> **Written exercise**: Recast the lines from the one containing "The height and" through the end of the items as a numbered list, including that first line and omitting blank lines. Leave the pictures out of your answer.

> **Screen grounding items**:
__________
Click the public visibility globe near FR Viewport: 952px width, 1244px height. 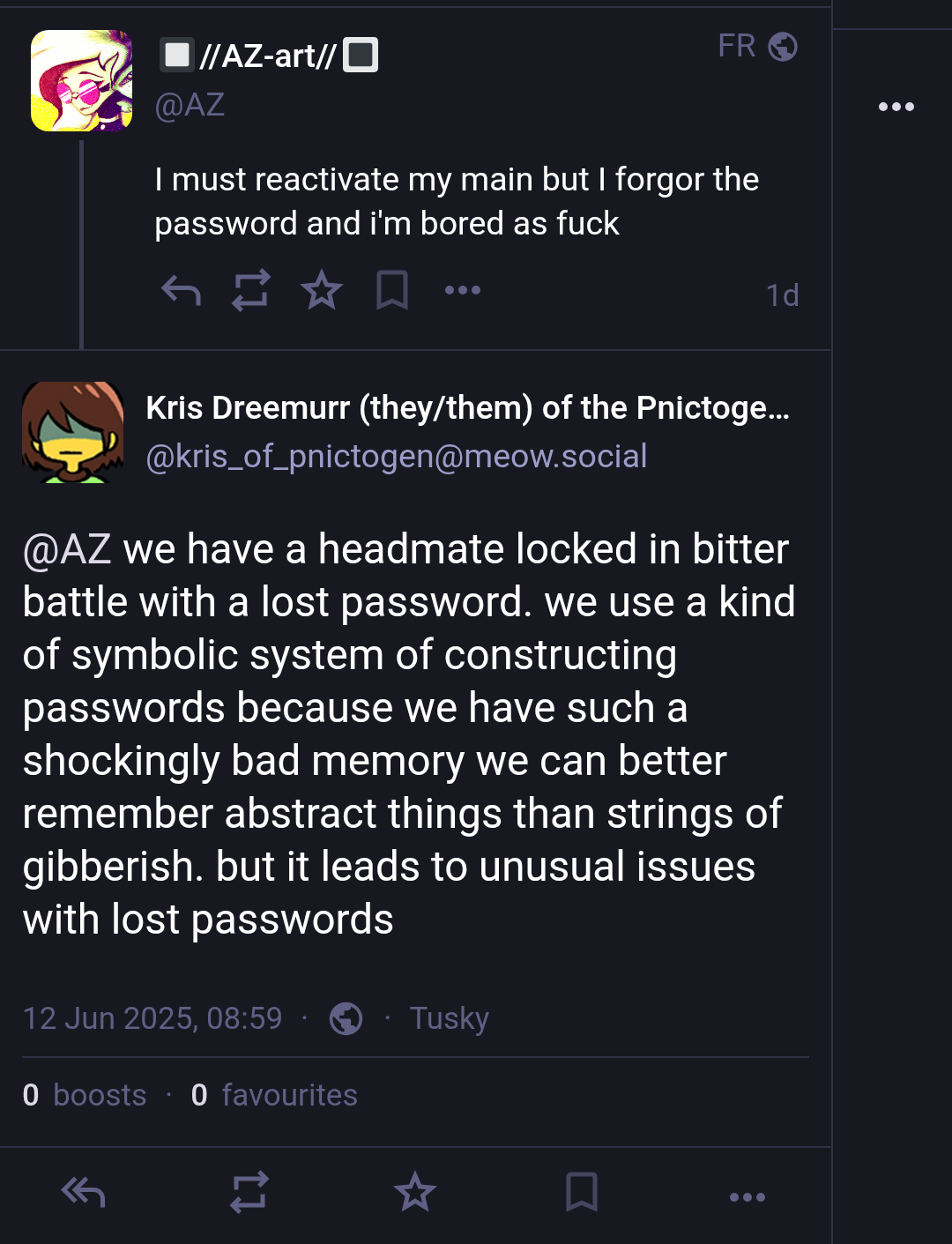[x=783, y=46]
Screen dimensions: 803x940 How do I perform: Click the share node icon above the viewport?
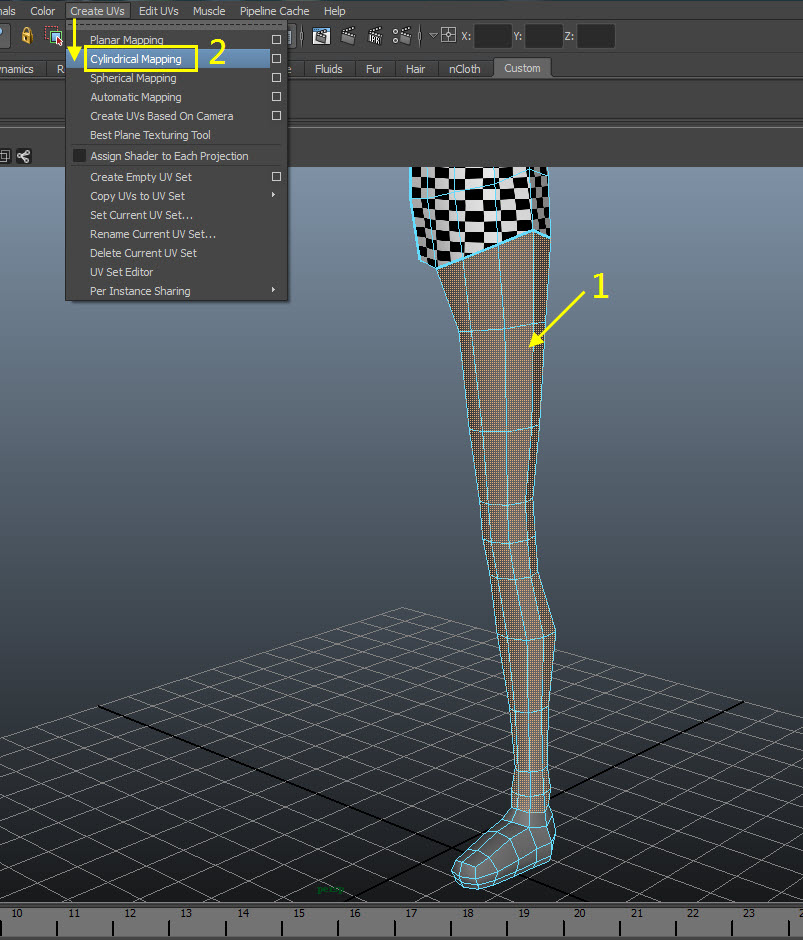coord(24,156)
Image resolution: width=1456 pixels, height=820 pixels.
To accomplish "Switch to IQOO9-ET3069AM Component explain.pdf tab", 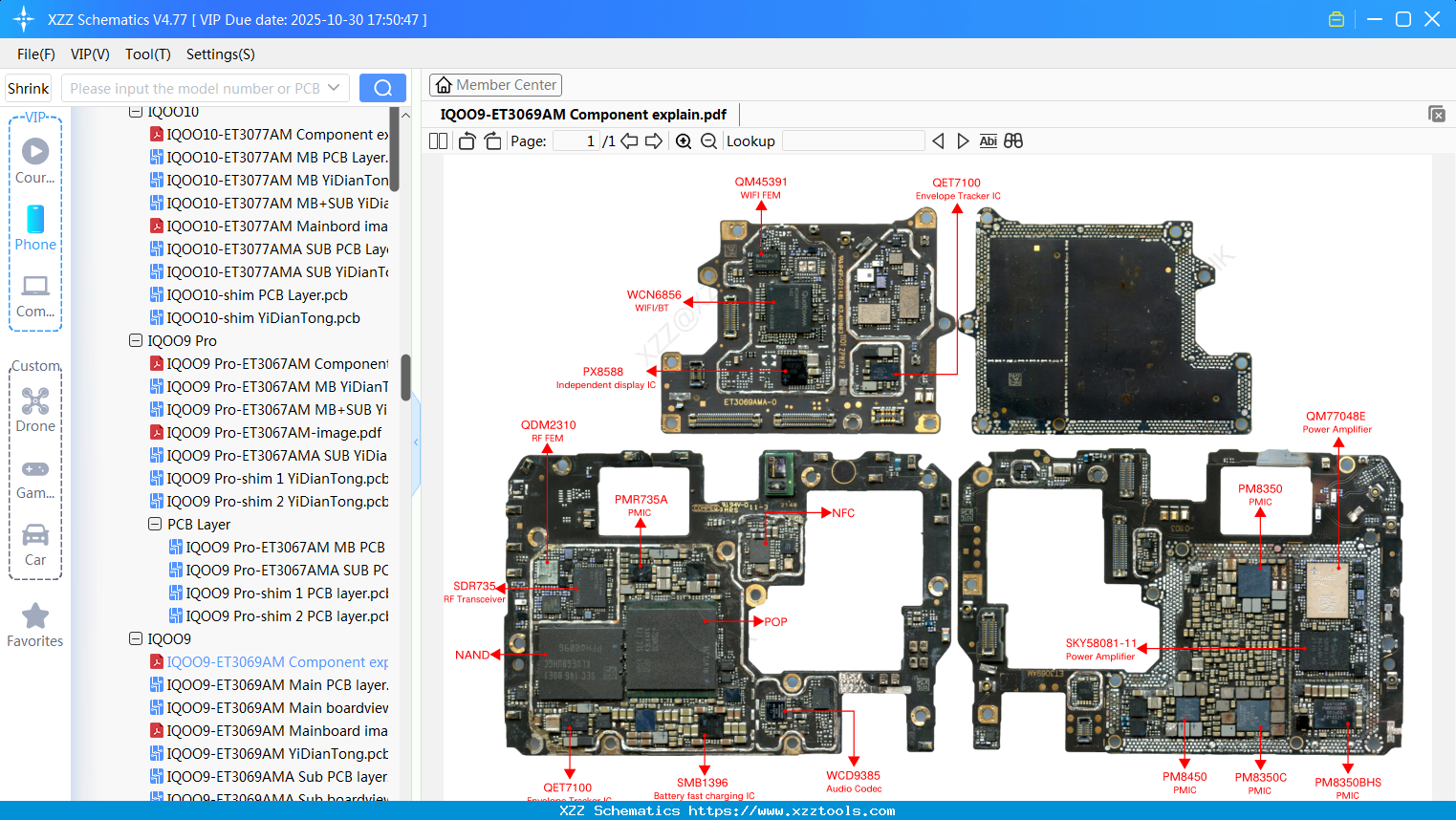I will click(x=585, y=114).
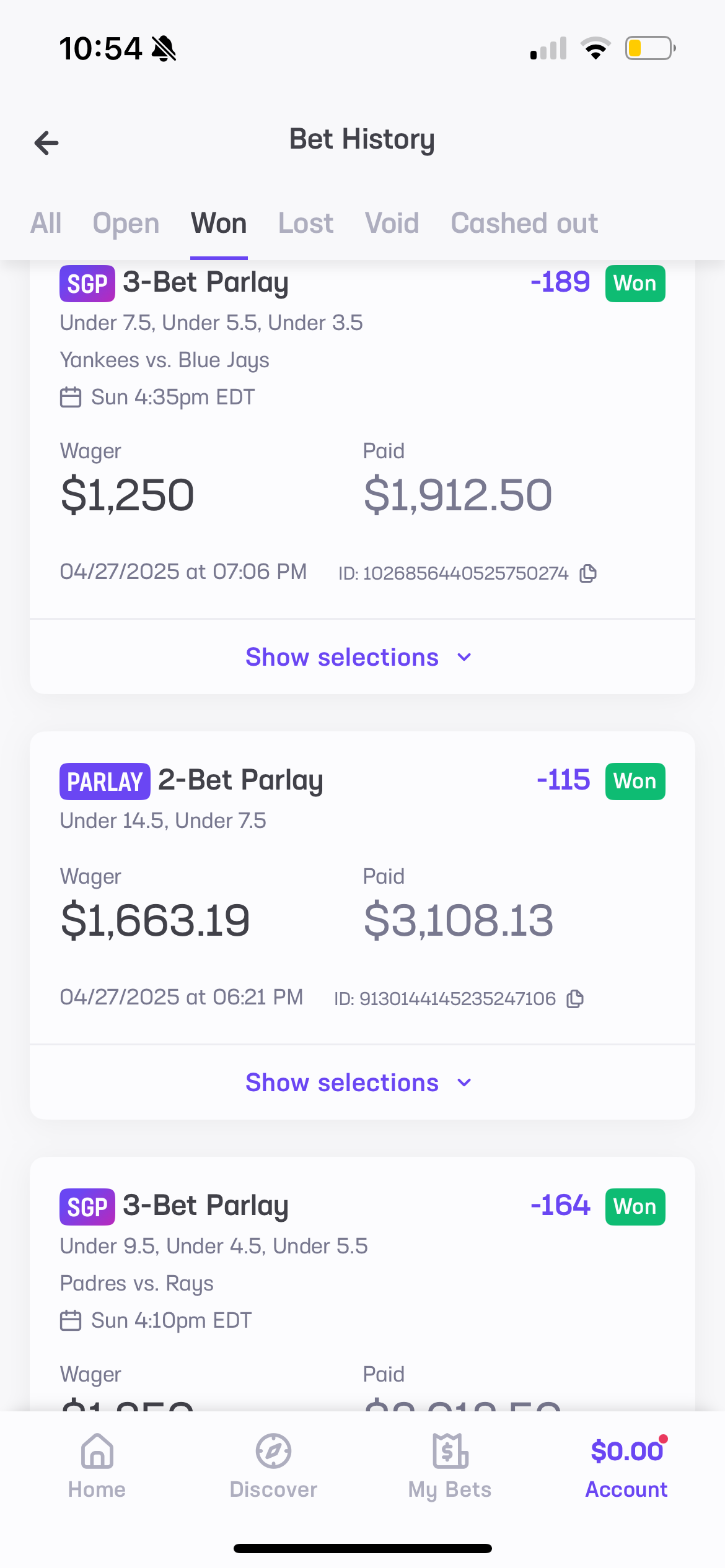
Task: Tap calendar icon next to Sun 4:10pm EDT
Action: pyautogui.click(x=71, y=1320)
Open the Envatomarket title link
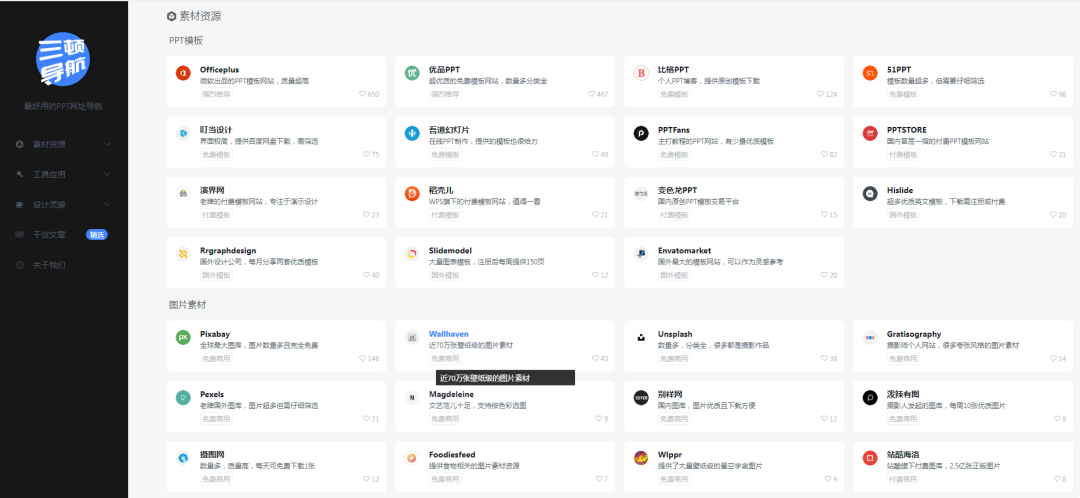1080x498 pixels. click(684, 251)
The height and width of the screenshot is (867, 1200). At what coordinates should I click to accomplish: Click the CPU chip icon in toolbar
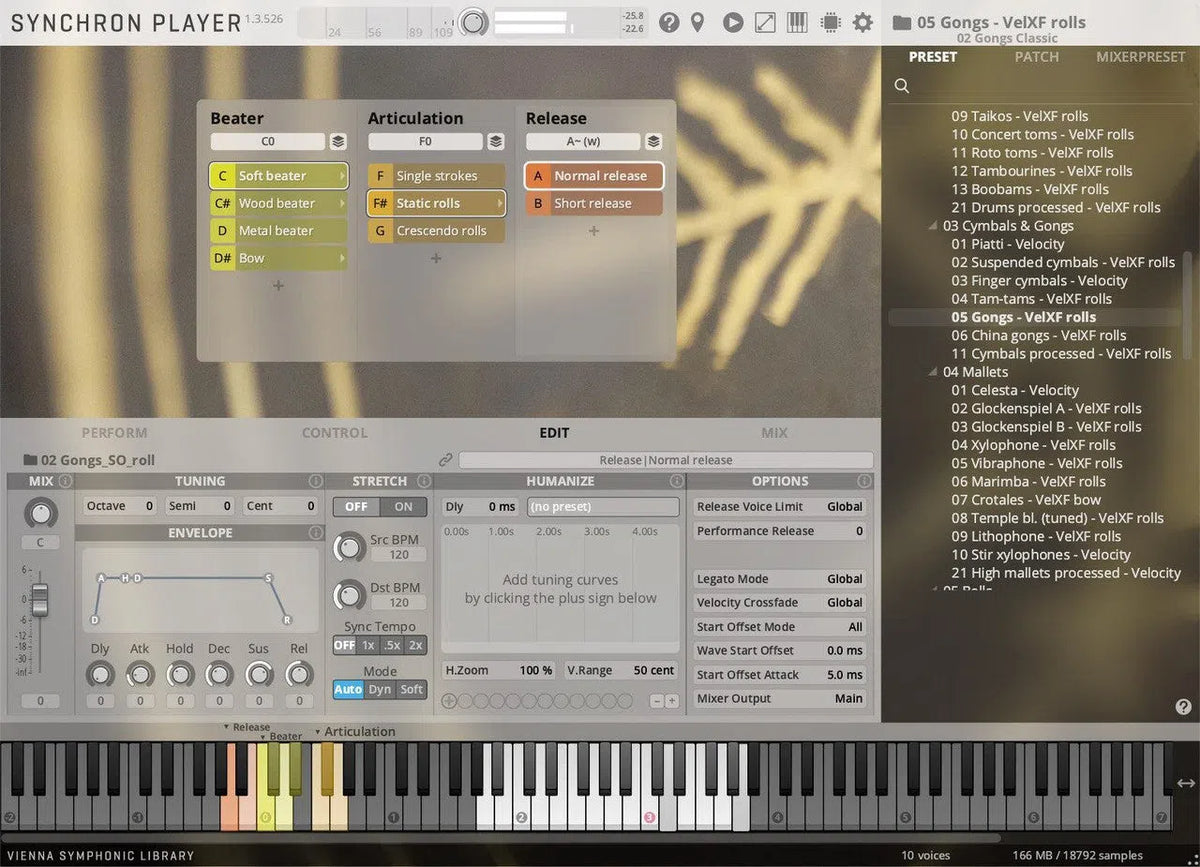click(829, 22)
__________
> **Exercise output**:
1. The height and width of the screenshot is (867, 1200). At what coordinates should I click to accomplish: Click the CPU chip icon in toolbar
2. click(829, 22)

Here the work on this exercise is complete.